How to begin an introduction like this? "Welcome, dear reader" sounds plummy and proprietorial, particularly given it's not actually my book. "Hi!" sounds a little informal, and almost certainly not an address Agatha Christie would have approved of. If I plunge straight in with my thoughts on the literary significance of The Murder of Roger Ackroyd, that feels a little egocentric-you didn't come here for a lecture after all. I think one thing is certain, however; given you are picking up this book (particularly if you've already read it and are buying another copy as a gift or just because you can't resist this delicious new edition), then you have good taste, and we already have something in common. So I'll choose this: "Hello, friend."
If you're settling down with this book for the fourth, fifth, or even tenth time, then there's a good chance we're kindred spirits. But if you're reading this book for the first time, I envy you. I can't remember when I first read The Murder of Roger Ackroyd, although it was probably as a young teen. I began reading Christie around the age of nine or ten, and she was one of the first proper "adult" writers whose work I tackled, the perfect combination of grown-up but not too daunting.
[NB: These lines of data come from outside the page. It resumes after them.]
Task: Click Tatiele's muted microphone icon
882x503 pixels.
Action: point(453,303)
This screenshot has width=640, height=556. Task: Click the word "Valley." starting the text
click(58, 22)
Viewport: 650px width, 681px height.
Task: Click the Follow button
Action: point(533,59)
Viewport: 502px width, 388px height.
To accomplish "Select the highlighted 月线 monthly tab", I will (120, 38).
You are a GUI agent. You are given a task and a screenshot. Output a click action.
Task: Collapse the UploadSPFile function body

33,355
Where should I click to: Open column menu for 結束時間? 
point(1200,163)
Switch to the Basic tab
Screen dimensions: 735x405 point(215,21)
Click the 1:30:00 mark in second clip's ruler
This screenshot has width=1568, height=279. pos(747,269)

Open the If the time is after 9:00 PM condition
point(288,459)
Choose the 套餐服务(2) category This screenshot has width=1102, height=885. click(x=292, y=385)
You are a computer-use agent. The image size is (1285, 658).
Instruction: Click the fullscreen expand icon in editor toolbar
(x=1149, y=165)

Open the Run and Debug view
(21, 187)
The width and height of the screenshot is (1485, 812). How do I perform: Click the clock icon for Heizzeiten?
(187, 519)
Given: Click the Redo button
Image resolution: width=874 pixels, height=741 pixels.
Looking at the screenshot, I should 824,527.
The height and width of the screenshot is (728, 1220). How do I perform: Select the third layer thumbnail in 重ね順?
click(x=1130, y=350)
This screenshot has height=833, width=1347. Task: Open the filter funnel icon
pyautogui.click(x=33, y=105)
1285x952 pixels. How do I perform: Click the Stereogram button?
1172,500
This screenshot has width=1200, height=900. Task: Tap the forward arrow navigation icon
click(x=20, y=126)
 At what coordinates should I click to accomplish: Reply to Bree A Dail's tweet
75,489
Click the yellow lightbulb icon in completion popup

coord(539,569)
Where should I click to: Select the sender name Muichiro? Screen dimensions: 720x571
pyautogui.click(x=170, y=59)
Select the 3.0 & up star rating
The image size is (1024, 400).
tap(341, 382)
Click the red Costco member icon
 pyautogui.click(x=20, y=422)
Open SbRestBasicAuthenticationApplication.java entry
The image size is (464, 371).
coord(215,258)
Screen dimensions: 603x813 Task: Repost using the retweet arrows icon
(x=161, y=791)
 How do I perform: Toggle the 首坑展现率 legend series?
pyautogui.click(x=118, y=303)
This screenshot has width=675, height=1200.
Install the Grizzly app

Along with, I suspect, many readers of my generation, I consumed the books alongside the superb TV adaptations of the late eighties and early nineties. Joan Hickson, who played Miss Marple for eight years, was "my" Marple, and David Suchet, who played Hercule Poirot for an astonishing twenty-four years, from 1989 to 2013, was very much "my" Poirot. The adaptations were shown in the prime-time evening slot, usually midweek, and I have cozy, nostalgic memories of being curled up on the sofa alongside my mother, doing my homework to the sound of the well-remembered theme music.
I read the books sometimes in advance of the adaptations, sometimes after, and my image of both detectives was irrevocably shaped by their on-screen portrayals; but one thing is certain: I read The Murder of Roger Ackroyd cold, without ever having seen a dramatization.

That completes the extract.